Social media platform Reddit’s (RDDT.N) shares ended their first day of trading in New York up 48%, signaling that investor appetite for initial public offerings of promising yet loss-making companies could be returning.
Reddit shares closed 48% above initial offer prices in the company’s trading debut on Thursday, valuing the social media platform at more than $9bn in a closely watched opening. The stock peaked at $57.80 a share, up 70%, before dropping to $50.44 to close the day.
The initial public offering for the San Francisco-based company was first priced at $34 a share, putting its market value at $6.4bn. The company and its selling shareholders raised $748m.
The long-awaited IPO had been in the works for more than two years. Reddit confidentially filed for an IPO in December 2021 but ended up delaying amid stock market turmoil. Its current valuation represents a drop from 2021, when it was valued at $10bn during a private funding round.
Reddit’s robust entry on to the market stands to generate a windfall for its largest shareholder, Advance Publications. The parent company of Condé Nast, which owns popular magazines such as the New Yorker, Vogue and Wired is set to reap as much as $1.4bn from the debut. Advance acquired Reddit for $10m just 18 months after its launch.
Reddit co-founder and CEO Steve Huffman received a pay package worth $193m last year. The site’s other co-founder, Alexis Ohanian, long the public face of the company to Huffman’s background technical role, does not appear in the company’s filings with US financial regulators.
Other major shareholders of Reddit include the Chinese gaming giant Tencent, which owns 11% of the company after leading a $300m investment round in 2019; Fidelity, which owns 9.5% from several investments in the company; and the OpenAI CEO, Sam Altman, who owns 8.7% after investing in 2014. Reddit participated in the first class of the influential Y Combinator startup accelerator program shortly after its founding in 2005. Altman was later president of Y Combinator.

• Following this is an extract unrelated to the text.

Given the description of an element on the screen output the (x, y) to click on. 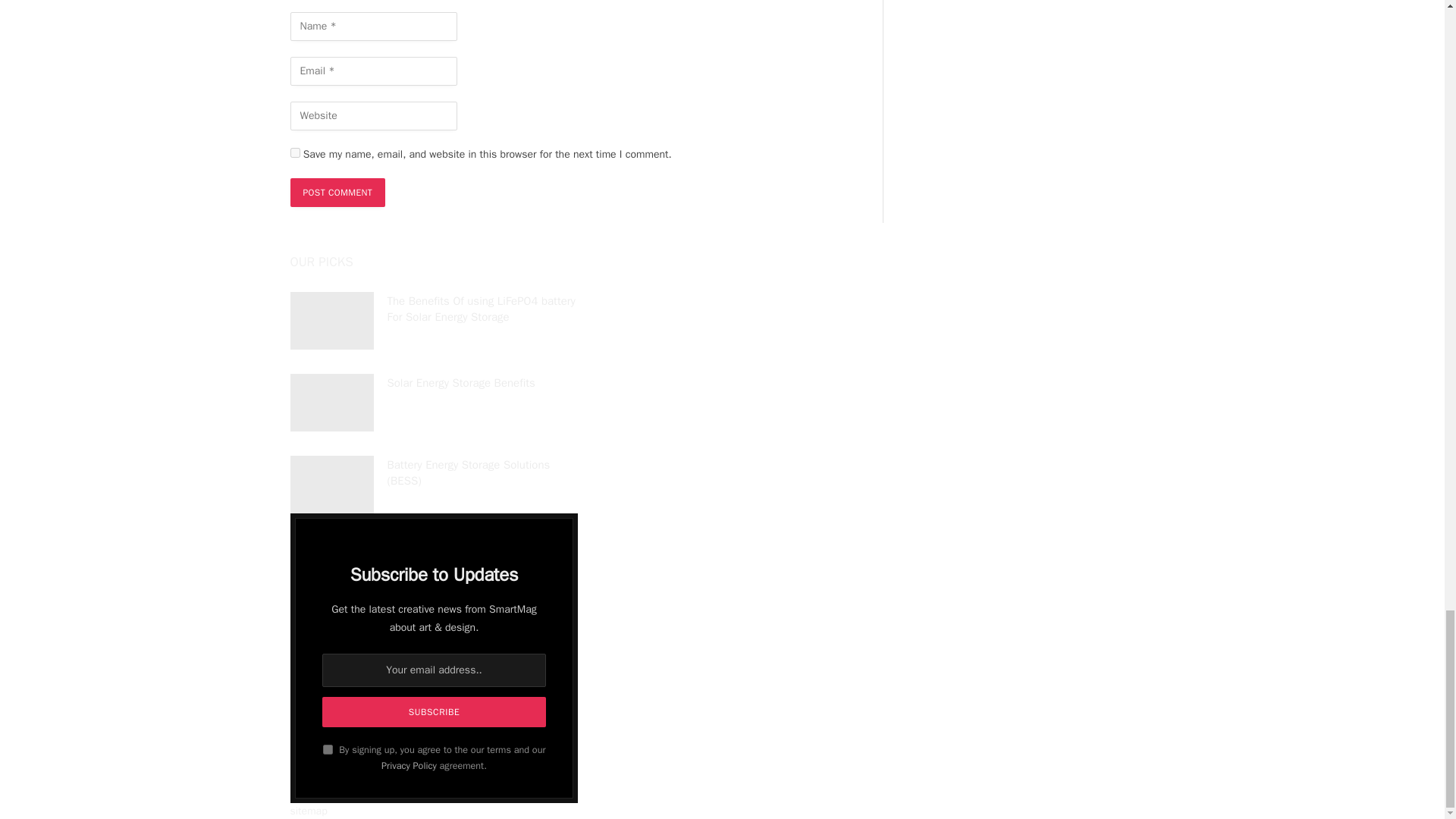
yes (294, 153)
on (328, 749)
Subscribe (432, 711)
Post Comment (337, 192)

With few large tech IPOs in recent years, the frenzy for technology stocks is likely to help Reddit get a good start on the market, experts say. But investors will be watching the market closely over the next few weeks, said Julian Klymochko, CEO of alternative investment solutions firm Accelerate Financial Technologies.

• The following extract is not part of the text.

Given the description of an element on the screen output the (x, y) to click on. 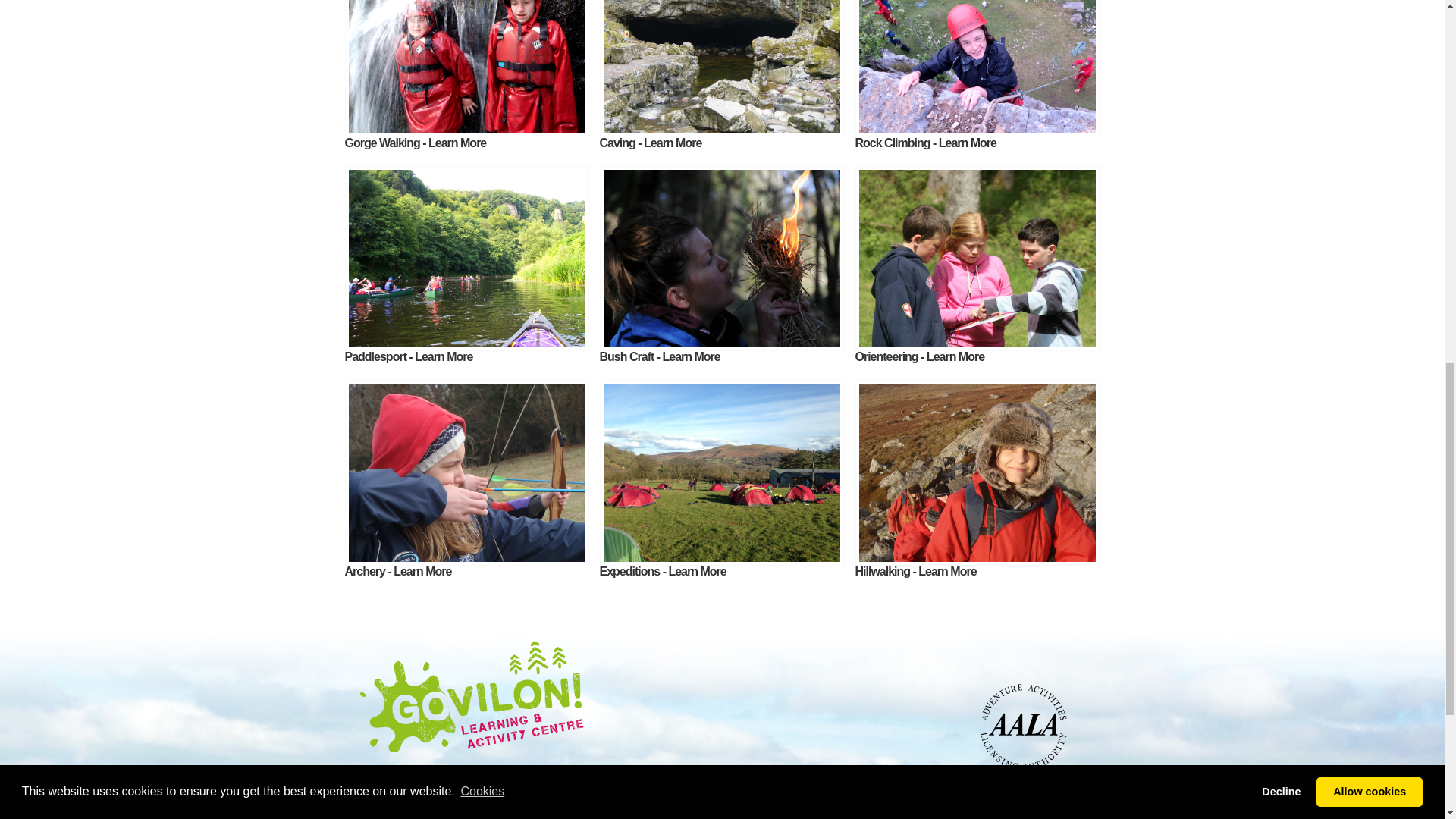
Gorge Walking - Learn More (414, 142)
Adventure Activities Licensing Authority (972, 726)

“If Reddit trades poorly, it will cast a shadow over the IPO market,” Klymochko said. “Many companies will hit pause on their IPO initiatives.”
After its launch in 2005, Reddit became one of the cornerstones of social media culture. Its logo – featuring an alien head on an orange background – is one of the most recognized symbols on the internet. The company has long used the tagline – “The front page of the internet.”

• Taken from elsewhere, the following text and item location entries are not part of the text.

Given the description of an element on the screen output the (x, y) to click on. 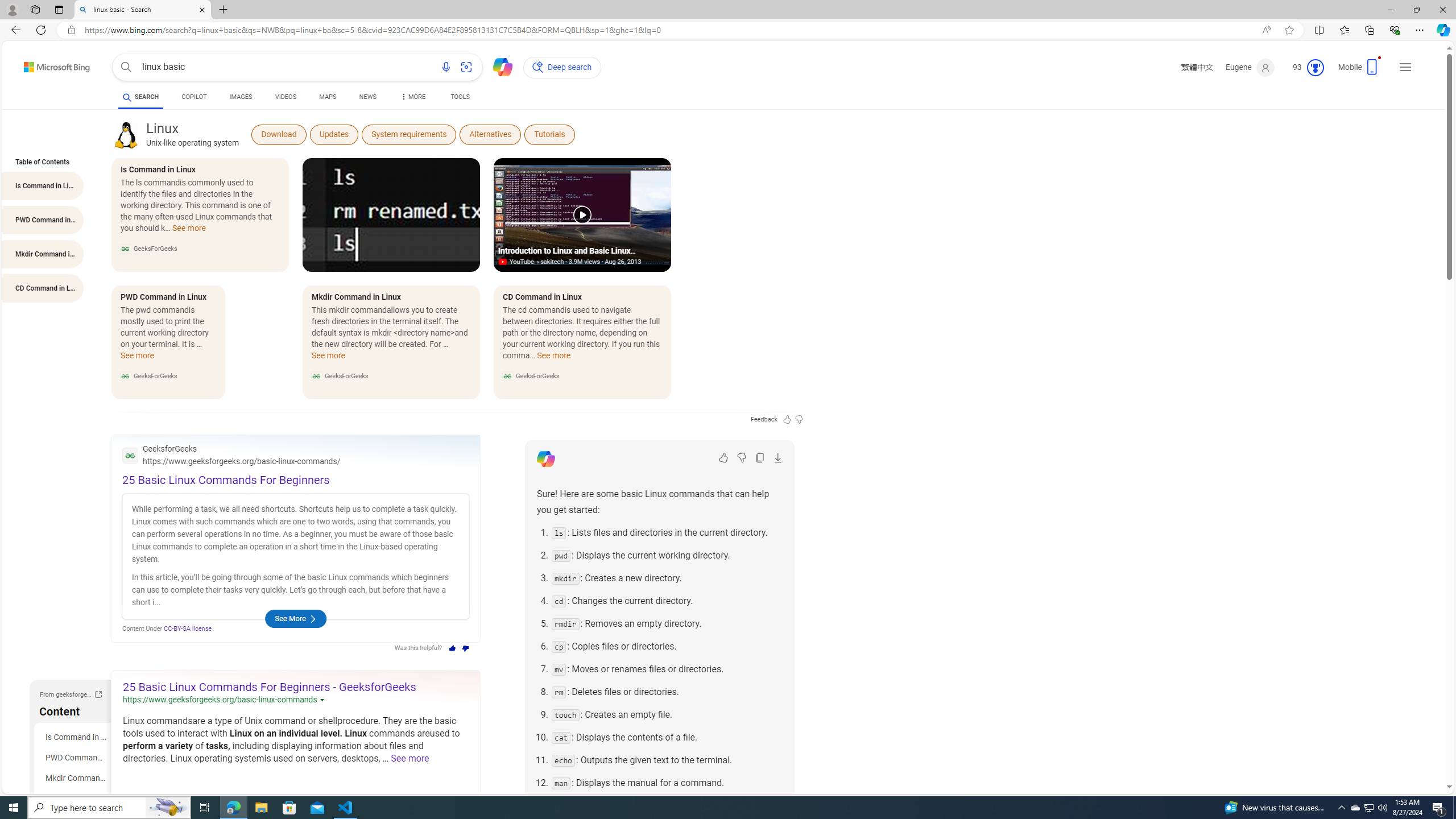
COPILOT (193, 98)
Skip to content (36, 63)
Linux Unix-like operating system (192, 134)
Search button (126, 66)
AutomationID: mfa_root (1406, 752)
NEWS (367, 96)
man: Displays the manual for a command. (666, 783)
Mkdir Command in Linux (74, 778)
echo: Outputs the given text to the terminal. (666, 760)
See more Mkdir Command in Linux (328, 358)
cd: Changes the current directory. (666, 600)
25 Basic Linux Commands For Beginners (226, 479)
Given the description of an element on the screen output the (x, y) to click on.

Its 100,000 online forums, dubbed “subreddits”, allow conversations on topics ranging from “the sublime to the ridiculous, the trivial to the existential, the comic to the serious”, according to Huffman.
Huffman himself turned to one of the subreddits for help to quit drinking, he wrote in his letter. Barack Obama, the former US president, also did an “AMA” (“ask me anything”), internet lingo for an interview, with the site’s users in 2012.
But despite its cult-like status in the social media world, the company has failed to replicate the success of its bigger rivals, including Meta’s Facebook and Elon Musk’s X. It boasts roughly 73 million unique daily visitors, according to its filings. Facebook, by contrast, says 2 billion people log into its app every day.
As part of its plan to reward its user base, Reddit has reserved 8% of the shares on offer for eligible users and moderators, certain board members, as well as friends and family members of its employees and directors.
The company has said it is “in the early stages of monetizing [its] business” and is yet to turn an annual profit. Analysts said investors would be scrutinizing its roadmap to profitability.
“The real news is going to be after the first earnings call – where are they headed, what are the results looking like, what changes are they going to make,” said Reena Aggarwal, director of the Georgetown University Psaros Center for Financial Markets and Policy.